A brief history of Jensen

The Jensen name is so closely associated with only one model – the Interceptor – that the rest of their 90-year history is almost forgotten. Not here!

We all know about the Interceptor, but there’s a lot more

Ask anyone to picture a Jensen and they’ll think of that big, muscular GT with the huge glass tailgate – the Interceptor. Most petrolheads will also remember the CV8 and probably the 541, but that’s usually where it stops. True car nerds might feel a surge of pride when telling you about the previous Interceptor – a hefty two-door model made from 1949-’57 – but even they will look blank if you ask them about anything earlier. Yet Jensen had been building their own cars since 1936.

Alan and Richard Jensen started by making an Austin Seven look sleeker and more modern, which impressed Alf Wilde at the Standard Motor Company. This led to the Standard Avon two-seaters, and after a false start as Patrick-Jensen Motors, bodying Wolseley Hornets, they bought into the West Bromwich coachbuilder WJ Smith & Sons, soon changing its name to Jensen Motors.

Success came fast. They gained a reputation for making porridge-like Morrises, Wolseleys and Fords look longer and sportier than the factory versions.
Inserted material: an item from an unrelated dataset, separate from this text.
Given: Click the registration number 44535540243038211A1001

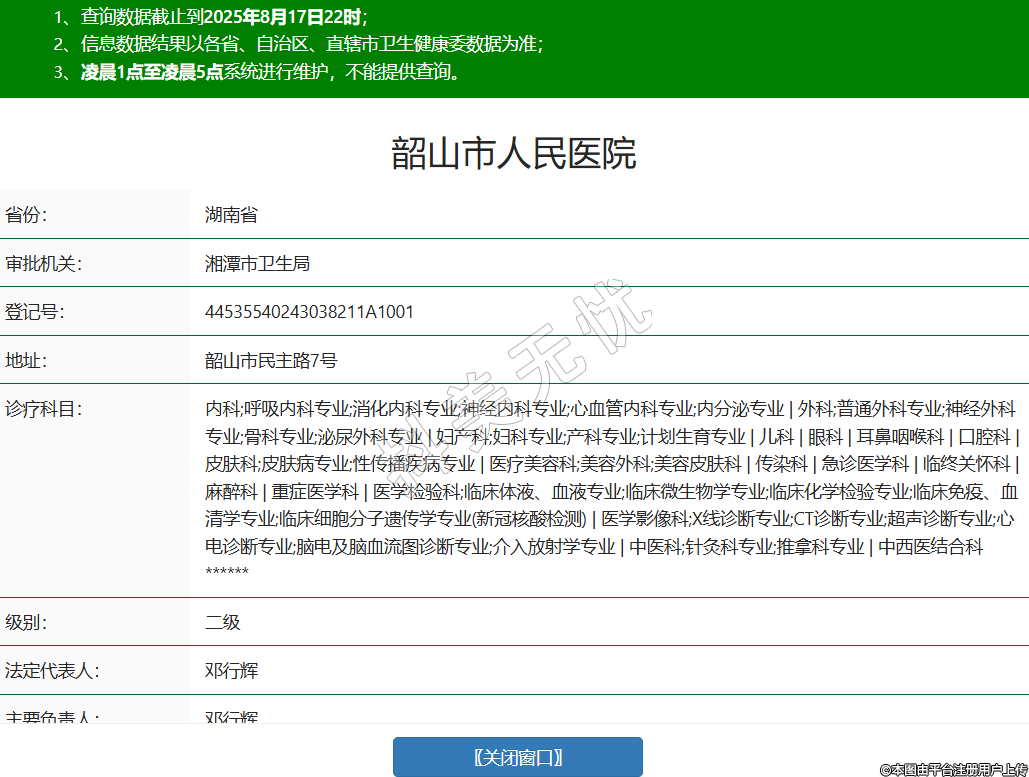Looking at the screenshot, I should [x=309, y=312].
They bodied a Ford V8 for Clark Gable which did wonders, leading to a pair of flathead V8-powered prototypes that they managed to show to Edsel Ford.

Engine supply was agreed, and the Jensen brothers found themselves car manufacturers. They built their first production model, the S-type, in 1935. These were large, handsome, machines with tuned Ford V8s and a two-speed Columbia back axle, available as saloons, tourers and drophead coupés. The next model, the H-type of 1939, was even better thanks to a twin-plug, straight-eight Nash engine or even a Lincoln-Zephyr V12. War came along in 1939 before enough had been built to secure a reputation. From 1946, the Jensen works manfully embarked on a successor, called the PW. Large, expensive and again with bought-in engines (first Meadows, then Austin), sales were achingly slow. The company survived long enough to introduce a sportier but still massive full-width coupé and DHC called the Interceptor, using a shortened PW chassis and the same Austin A135 six-pot.
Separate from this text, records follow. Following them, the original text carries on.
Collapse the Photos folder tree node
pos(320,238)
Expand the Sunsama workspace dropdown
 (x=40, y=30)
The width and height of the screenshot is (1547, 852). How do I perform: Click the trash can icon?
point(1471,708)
This showed the way ahead – Jensen could survive by ticking over on a couple of cars a month, as long as they stuck to upmarket GTs and took on other people’s body-building jobs: they constructed the Austin A40 Sports, Lea-Francis ‘Woody’ estates, some Austin- Healey 100s, the first Volvo P1800s and even some Sunbeam Tigers. They managed to cut their own production costs with a bold switch to glassfibre in 1955 for the 541, still with that Austin lump. Then, perhaps with an eye on what Bristol had done, they got bolder still for the 1962 CV8: unmistakable quad-headlamp front end, Chrysler V8, 140mph performance.
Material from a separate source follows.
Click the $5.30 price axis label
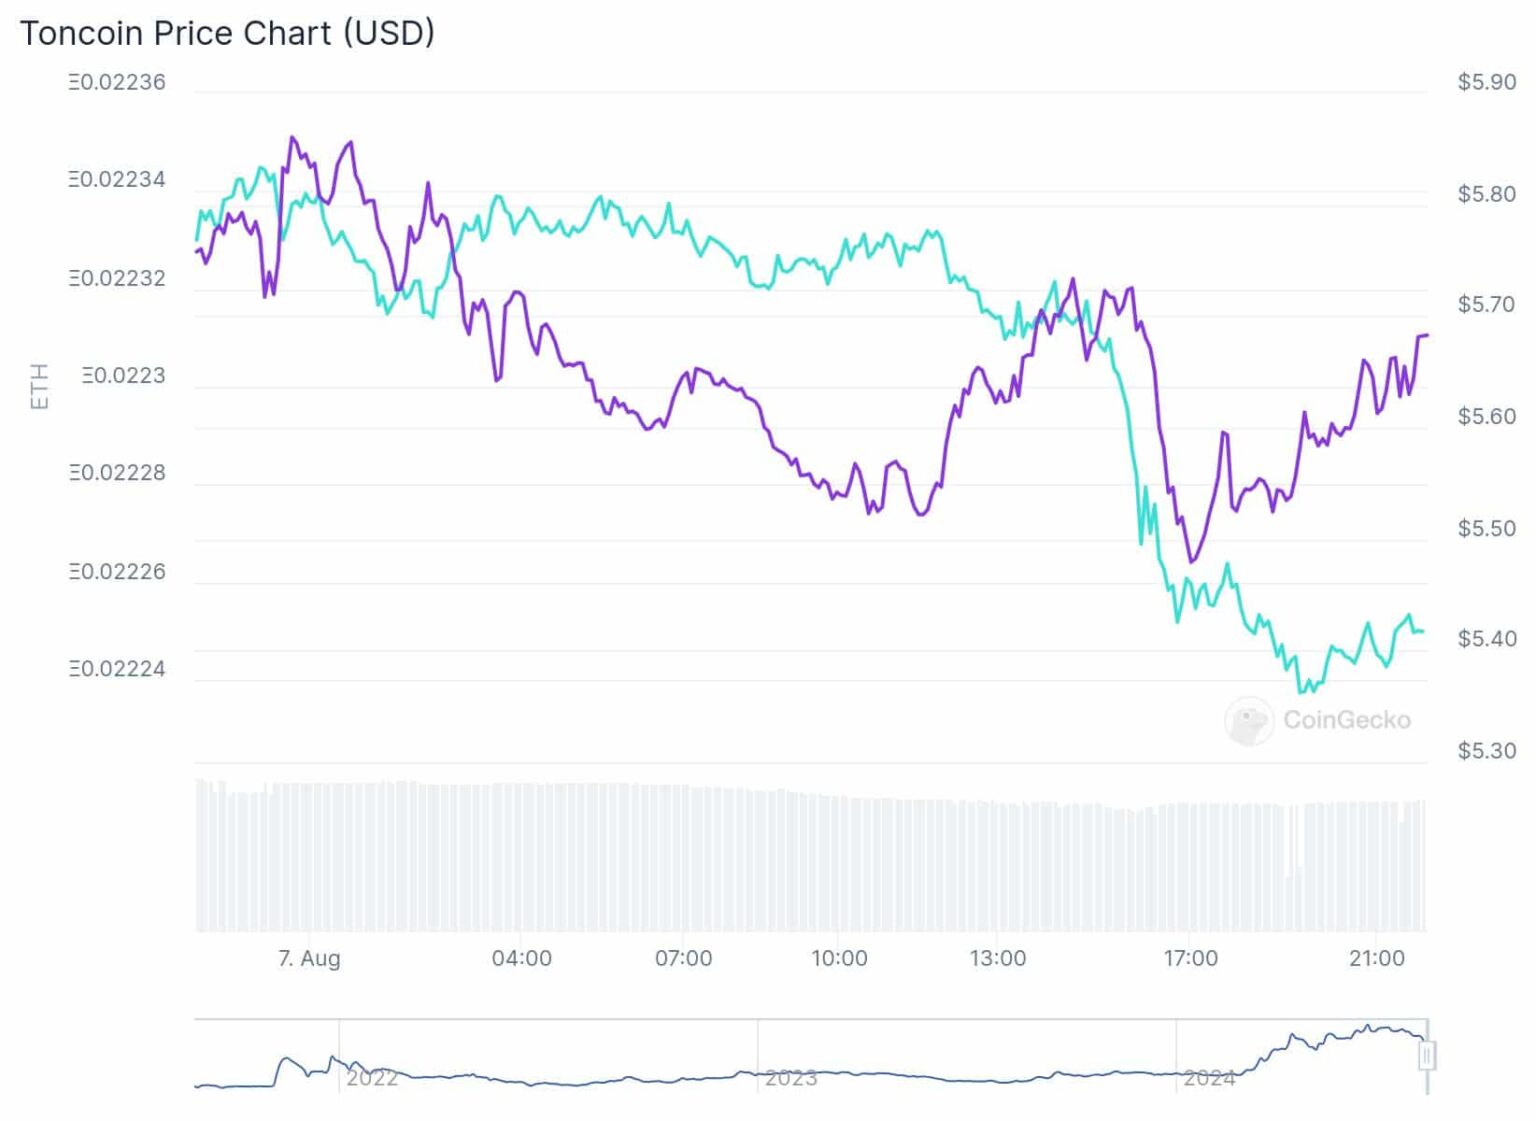Screen dimensions: 1536x1121 click(1486, 750)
What happened next boosted Jensen to the big time but also sowed the seeds of its demise. Getting Touring to style a new GT was a great idea; getting Vignale to build it wasn’t. So production came back to West Bromwich while debts mounted and management squabbled – remember they were also absorbing the cost of creating the amazing FF, the world’s first four-wheel drive road car. Both Jensen brothers resigned from the board in 1966 and Jensen Motors bounced between different owners, one of whom (Kjell Qvale) brought in Donald Healey as Chairman to launch a new mid-market roadster to boost production volumes.

The Jensen-Healey rapidly acquired a reputation for rock-bottom build quality and the new production facilities couldn’t be kept busy. Redundancies followed, unions got the hump and everything ground to a halt in 1976. The swept up bits were sold to a new owner in 1982 and the Interceptor Mk IV went into production and lasted through the 1980s.

There were further attempts to kickstart the old firm, with the S-V8 of 2001 the boldest of these: an all-new roadster with a Ford Modular V8. Only 20 reached customers before administration struck again. Since then, a couple of Interceptor re-births have been mooted and super-powerful modernised examples completed, but it seems that as of 2022, this innovative British firm is finally gone for good.

The 1946 Jensen PW. Jensen-built Austin A40 Sports. 1935 Jensen S Type.